Required task 1.
Please answer these questions from the passage on Szukalski, one line each, marked (a), (b), (c):
(a) In what year did Glenn Bray befriend Szukalski?
(b) Where did his admirers spread Szukalski's ashes?
(c) How many volumes did the Protong manuscript comprise?
Required task 2.
Carry on the passage on Szukalski from its final sentence.

During the last years of his 75-year-long career Szukalski's major projects as a sculptor were Prometheus (1943), designed for Paris in homage to the French partisans; the Rooster of Gaul (1960), a gigantic and complex structure that he wanted the U.S. to give France to reciprocate for the Statue of Liberty;[5] Katyn (1979), a monument to commemorate the death of more than 20,000 Polish officers and intellectuals killed by the Soviets during World War II; and a monument intended for the city of Venice (1982), featuring the Polish pope John Paul II.[15]:61 None of these projects went much further than Szukalski's immediate friends.

In 1971, Glenn Bray, a publisher who had previously specialized in the work of Mad Magazine artist Basil Wolverton, befriended Szukalski, and introduced many of his friends to Szukalski. Bray published a book of Szukalski's art and philosophy, A Trough Full of Pearls / Behold! The Protong, in 1980, and a second volume of his art, Inner Portraits, in 1982. Those books led others, including George DiCaprio, Leonardo DiCaprio's father, to contact Szukalski; Di Caprio immediately became a close friend of Szukalski and his wife.[4]

Szukalski's second wife, Joan, died in 1980.[18] Following Szukalski's death in 1987, a group of his admirers spread his ashes on Easter Island, in the rock quarry of Rano Raraku.

Zermatism and Protong

Beginning in 1940, Szukalski devoted most of his time to examining the mysteries of prehistoric ancient history of mankind, the formation and shaping of languages, faiths, customs, arts, and migration of peoples. He tried to unravel the origin of geographical names, gods, and symbols that have survived in various forms in various cultures. Through his research in these subjects, Szukalski claimed to have discovered Polish origins for various ancient places and people, in a language called Protong. According to Szukalski, Protong could be seen in phenomena ranging from the apparent Polish origins of Babylon to Jesus's Polish identity. The culmination of this work was a massive book called Protong (in Polish, Macimowa), its writing continued uninterruptedly for over 40 years. He wrote a manuscript of 42 volumes, totaling more than 25,000 pages, and including 14,000 illustrations.[4] The volumes covered a variety of issues; his pen drawings of artifacts, which he considered "witnesses", were done to confirm his theories.

Dataset.
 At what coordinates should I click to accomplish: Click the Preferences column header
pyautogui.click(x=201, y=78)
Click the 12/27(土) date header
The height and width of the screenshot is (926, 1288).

---

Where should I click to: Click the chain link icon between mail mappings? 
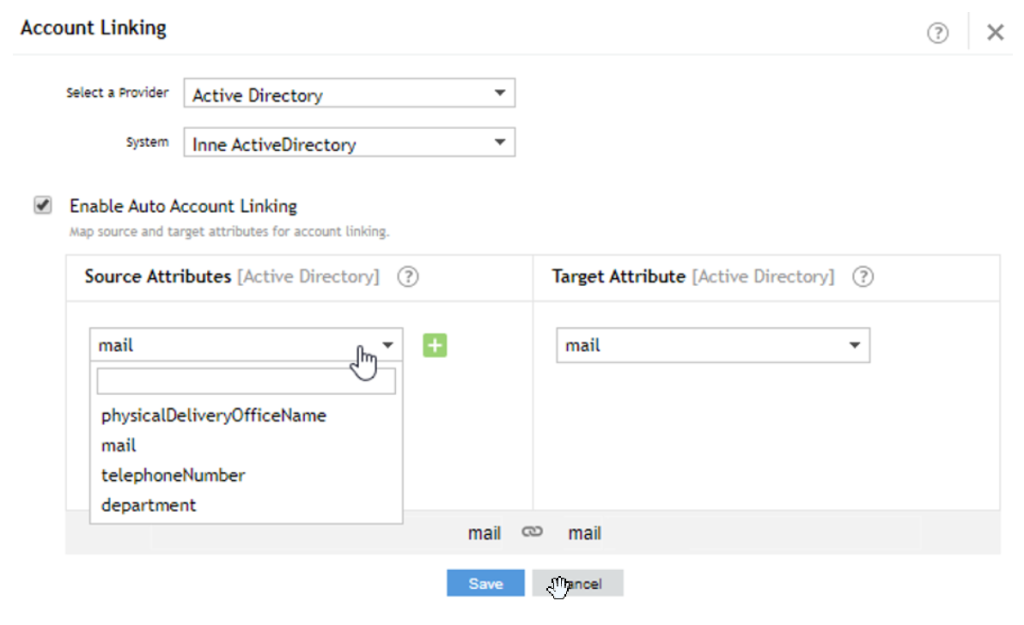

--

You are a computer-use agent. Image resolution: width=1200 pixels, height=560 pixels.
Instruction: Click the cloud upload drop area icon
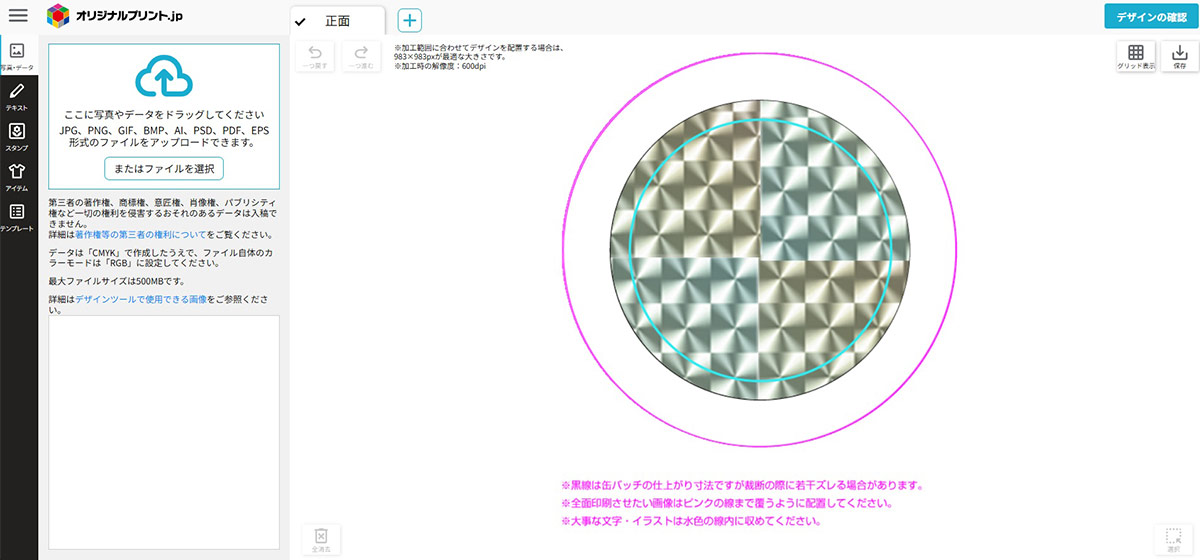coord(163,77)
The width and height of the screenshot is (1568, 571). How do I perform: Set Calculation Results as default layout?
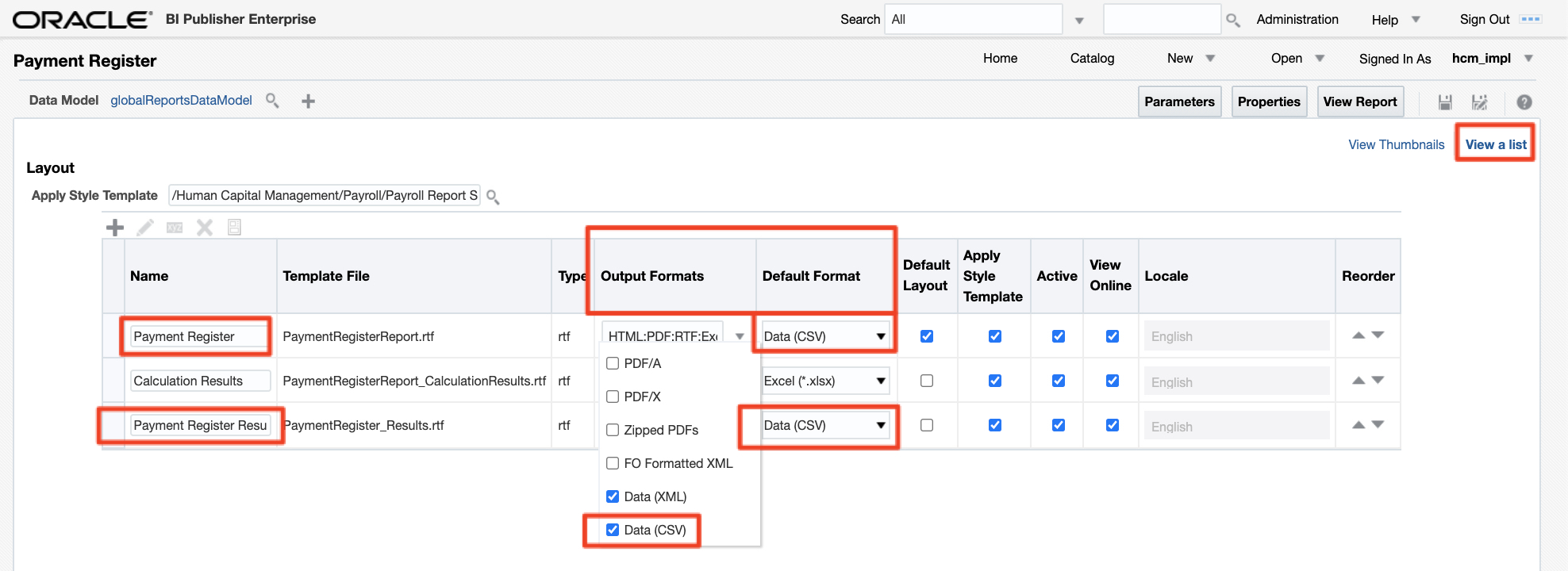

Answer 1.
(a) 1971
(b) On Easter Island, in the rock quarry of Rano Raraku
(c) 42

Answer 2.
Zermatism, Szukalski's concept of world history, postulated that all human culture derived from post-deluge Easter Islanders who settled in Zermatt (hence the name) and that in all human languages one could find traces of the original, ancient mother-tongue of mankind (one with archaic Polish origins). In his view, humanity was locked in an eternal struggle with the Sons of Yeti ("Yetinsyny"), the offspring of Yeti and humans, who had enslaved humanity from time immemorial. He claimed that the figures of the god Pan on Greek vases depict creatures that actually existed, the product of Yeti apes raping human women. Szukalski used his considerable artistic talents to illustrate his theories, which, despite their lack of scientific merit, have gained a cult following largely on their aesthetic value.

Artistic legacy

Bray and his wife Lena Zwalve maintain Szukalski's estate and the great bulk of his existing art under the name "Archives Szukalski." In 1990, they published The Lost Tune: Early Works (1913-1930), a collection of photographs taken by Szukalski of his own work in that period.[20]

Among Szukalski's admirers are Leonardo DiCaprio, who sponsored a retrospective exhibition entitled "Struggle" at the Laguna Art Museum in 2000;[6] the Church of the SubGenius, which incorporates the Yetinsyny elements of Zermatism;[21] Rick Griffin,[22] Richard Sharpe Shaver, Robert Williams, H. R. Giger[23] the band Tool[24] and Ernst Fuchs,[25] who said "Szukalski was the Michelangelo of the 20th century. And probably also of an age to come."[25]

Szukalski's works are on permanent display at the Polish Museum of America in Chicago. None of his work in Warsaw survived the destruction during WWII. In addition to the Laguna retrospective, notable exhibitions of his work include "The Self-Born" at Varnish Fine Art, San Francisco, in 2005, and "Mantong and Protong," where Szukalski is paired with another unorthodox theorist of earth history, Richard Sharpe Shaver, at Pasadena City College in 2009.

In 2018, Leonardo DiCaprio produced a documentary entitled Struggle: The Life and Lost Art of Szukalski,[6] which was released on Netflix as of December 21, 2018.[18]


References

  1. Duffey, Bernard I. (1954). The Chicago renaissance in American letters: A critical history. Michigan State College Press.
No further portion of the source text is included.